Stored data ▸
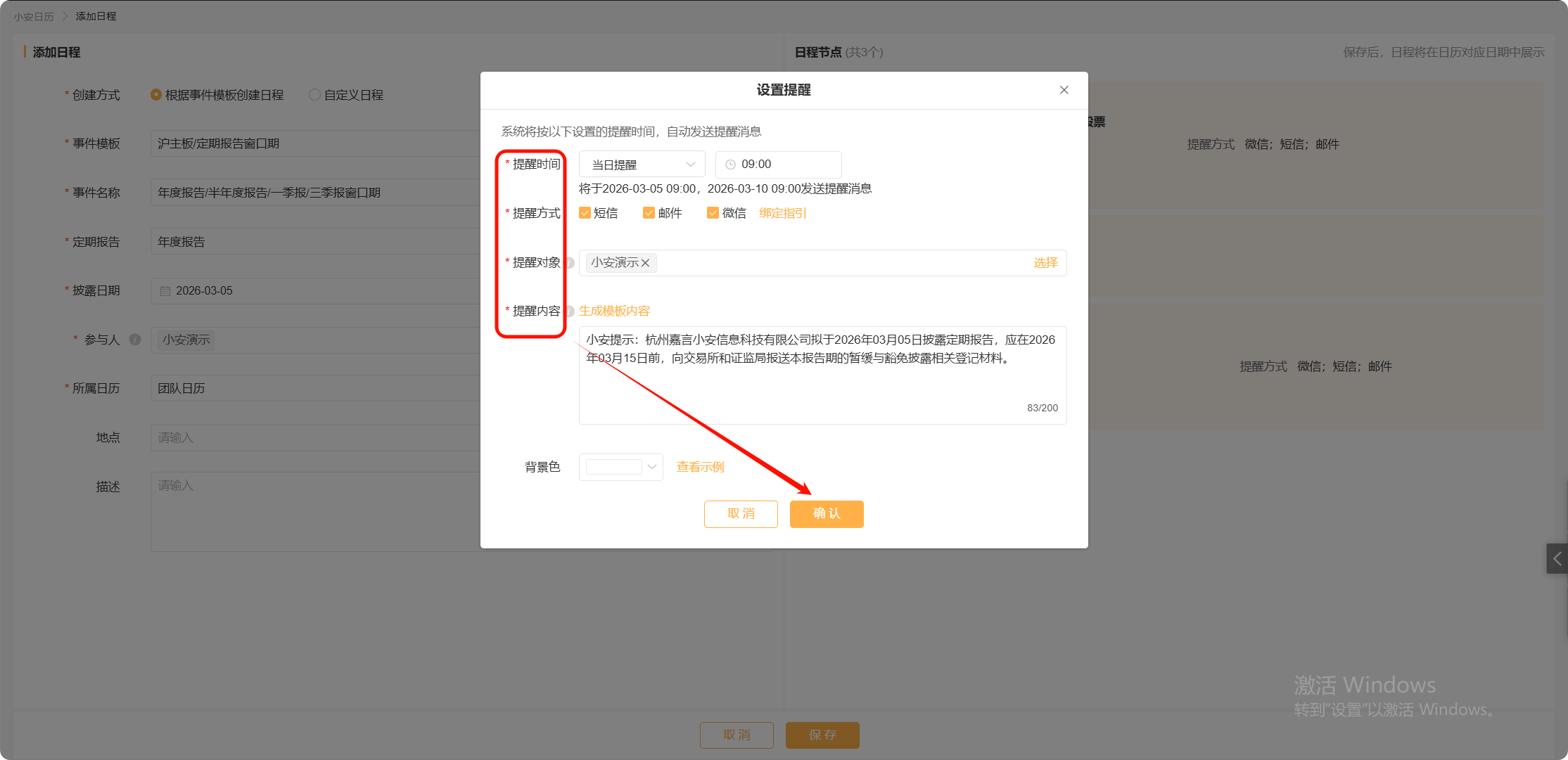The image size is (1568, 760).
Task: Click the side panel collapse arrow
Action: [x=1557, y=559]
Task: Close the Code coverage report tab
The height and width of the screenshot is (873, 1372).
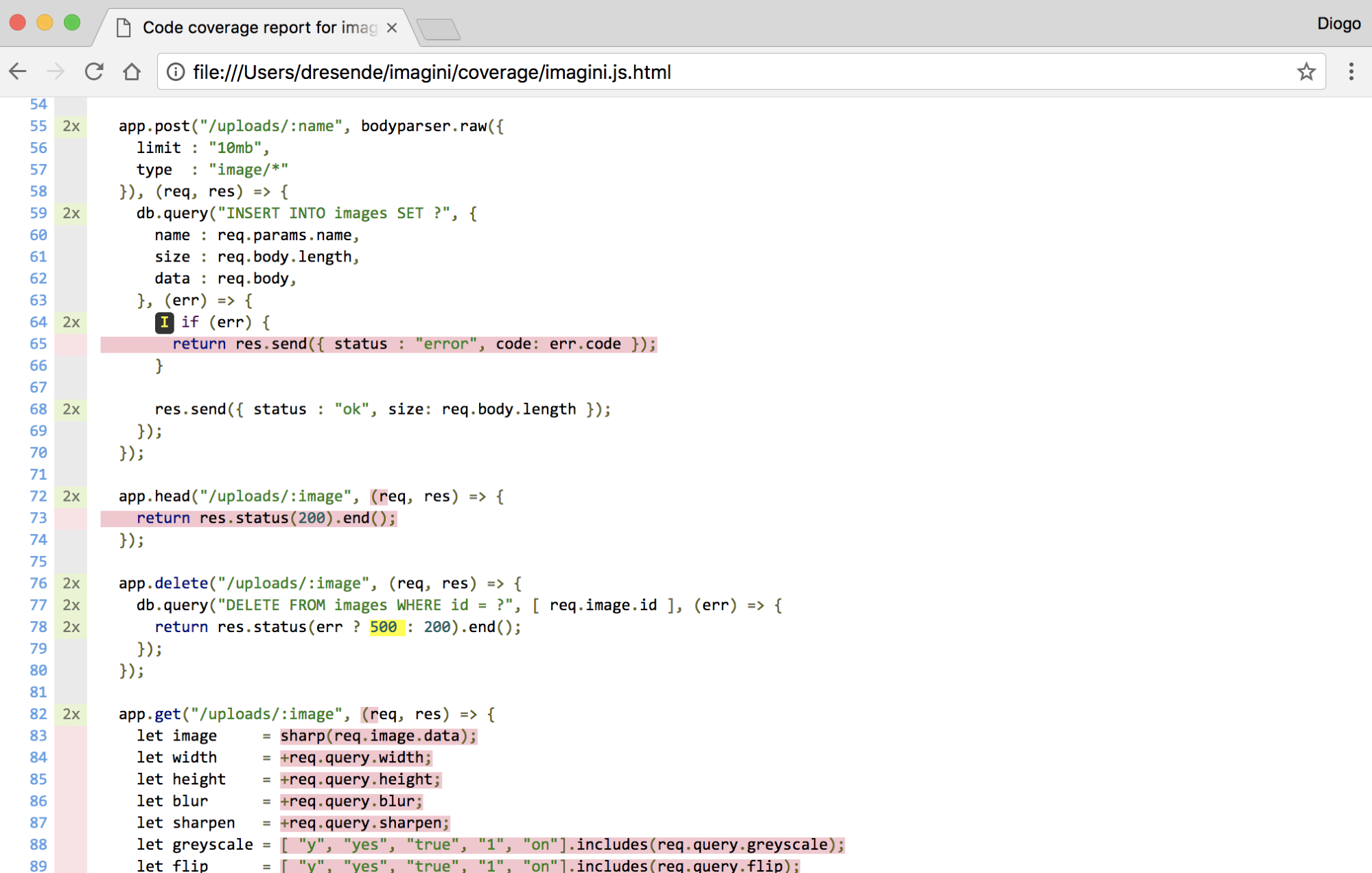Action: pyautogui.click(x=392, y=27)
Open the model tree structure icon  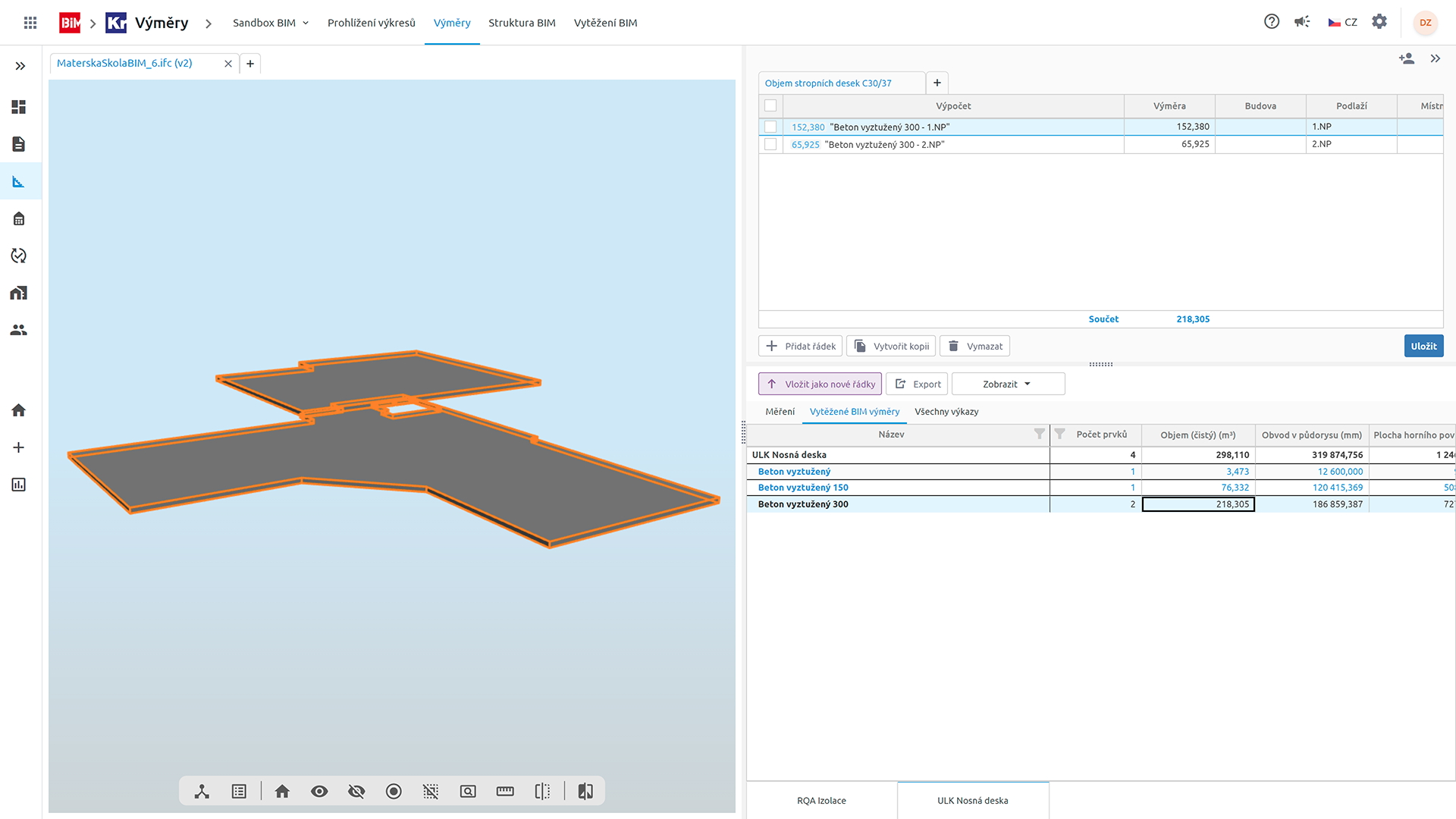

WHAT TO DO ▸
Only the lines from the one containing "Task: Close the Code coverage report tab" through the last line of the entries above should be copied, exactly as they are and without the pictures.

FINISHED TASK ▸
Task: Close the Code coverage report tab
The height and width of the screenshot is (873, 1372).
Action: pyautogui.click(x=392, y=27)
Open the model tree structure icon  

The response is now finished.